After infection gentamicin is added to the plates, and they are incubated for an hour, allowing the antibiotic to kill all bacteria that were not able to penetrate the cells and remained outside. The plates are then washed well to remove the dead bacteria. Next the eukaryotic cells are lysed using a detergent, most commonly Triton X-100.

The bacteria that penetrated the cells and remained alive are now released, and they are plated on solid medium plates. Counting the colonies formed on the plates on the next day, and knowing how many bacteria were used in the beginning of the assay, enables the researcher to calculate the percentage of bacteria that were able to invade the eukaryotic cells.

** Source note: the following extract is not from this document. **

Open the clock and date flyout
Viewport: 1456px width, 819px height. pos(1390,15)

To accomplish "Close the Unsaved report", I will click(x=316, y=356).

== Usage, advantages and caveats ==

The gentamicin protection assay is commonly used in pathogen research. The contribution of specific genes or proteins to the bacteria's ability to invade cells can be easily assayed using this method. The gene in question can be knocked out, and the bacteria's invasiveness compared with that of normal, wild type bacteria. Environmental conditions, such as pH level and temperature, can also be assayed for their effect on invasiveness.

The gentamicin protection assay is very sensitive, as it can detect the internalization of even single bacteria. It has several drawbacks:
- Gentamicin can sometimes penetrate eukaryotic cells and kill the internalized bacteria. This may happen if the permeability of the cells somehow increased during the assay, sometimes due to poor handling of the cells.
- Internalized bacteria may sometimes not be entirely protected from the outside environment, such as when the phagosome (the vacuole surrounding the bacterium inside the cell) is defective in some way. Gentamicin may kill those bacteria.
- Gentamicin may fail to kill all the bacteria that remained outside the cells.

To help assess the accuracy of a particular assay, positive and negative controls should be performed. When performing the assay as described above, bacteria that are known to be entirely invasive (positive control) and bacteria that are known as non-invasive (negative control) should be included in the assay.

An alternative invasion assay is the differential immunostaining assay, based on the binding of antibodies to bacteria before and after invasion. The antibodies emit fluorescent, colored light, and the results of this assay are viewed under the microscope.